PORT FOURCHON, La. — What British Petroleum calls the best short-term solution to stopping the gush of oil, still leaking out of control into the Gulf of Mexico, was expected to leave Port Fourchon late this afternoon.
Crews loaded the 100-ton, 40-feet high steel and concrete box on to a supply boat. BP is hauling it 50 miles offshore in the hopes of bottling up the oil, now spewing more than 200,000 gallons of crude oil a day.
Tuesday, underwater robotic subs capped one of three leaks.
Chemical dispersants are also being sprayed on the wellhead to break up oil before it hits the surface.
BP is hoping to drop the oil containment system on top of one of the two remaining leaks.

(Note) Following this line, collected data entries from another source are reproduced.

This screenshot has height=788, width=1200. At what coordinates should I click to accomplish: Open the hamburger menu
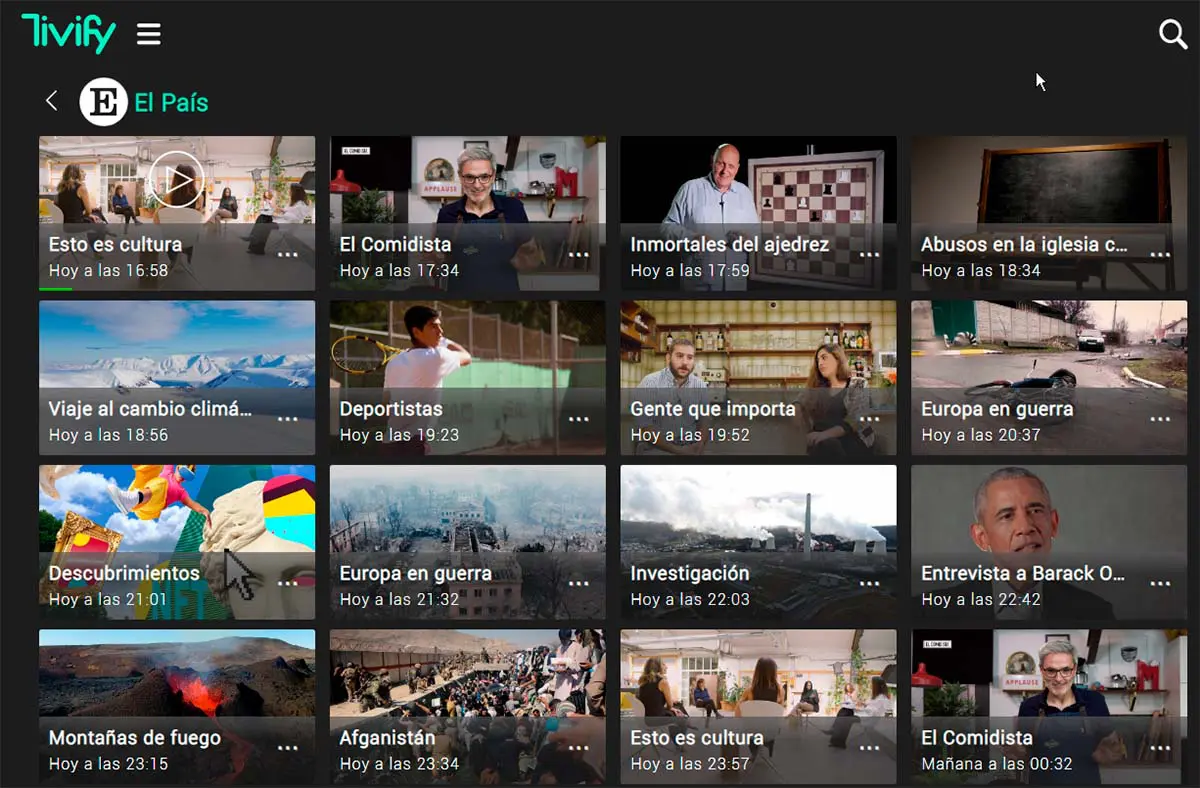[x=149, y=35]
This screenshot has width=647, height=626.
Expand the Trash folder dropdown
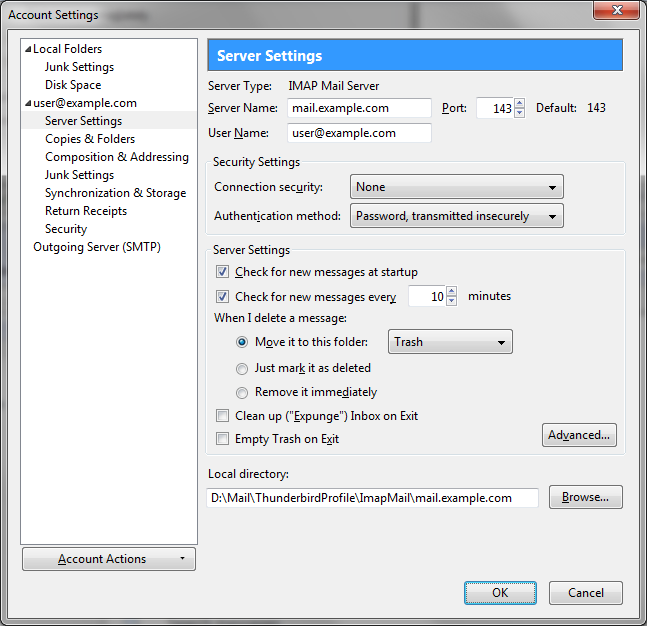click(450, 342)
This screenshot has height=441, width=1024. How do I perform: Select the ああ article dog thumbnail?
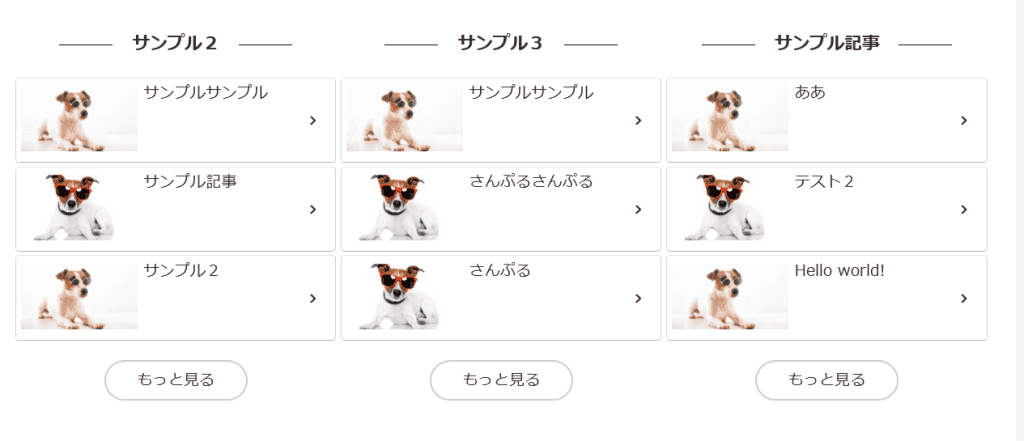729,119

“It will actually seal over the leak and then we’ll engineer piping that goes up to a barge and we’ll be able to funnel that oil that is escaping now,” said BP spokesman Curtis Thomas.
BP hopes to guide the containment boxes down to the underwater leak with remote submarines.
New Orleans engineer Sam Scandaliato said working in 5000 feet of water will be difficult. “I think the trick is getting over that hole,” said Scandaliato. “That’s like looking for a needle in a haystack. Although they know where the needle is, they got to get it through this mile of water.”
Scandaliato also said if the box hits the hole, getting a good seal on the sandy seabed could be the system’s Achilles’ heel.
“This is really an experiment,” said Scandaliato. “If it only works 50 percent, that’s better than we got now, because I don’t think we can contain this oil coming out the way it is too much longer.”
This is the first time this system has been used in deep water.
BP said it will take about 12 hours to float the boxes out to the source of the leak.
“It will take about two days to put it on the sea floor,” said BP chief operating officer Doug Suttles. “As you can imagine, we’re landing a very, very large, essentially metal building on the sea floor to capture the flow.”
BP hopes to begin the flow of oil in the containment system as early as Monday. It is only a stop gap measure until crews can drill a relief well and cap the leaks. That could take about 90 days to complete.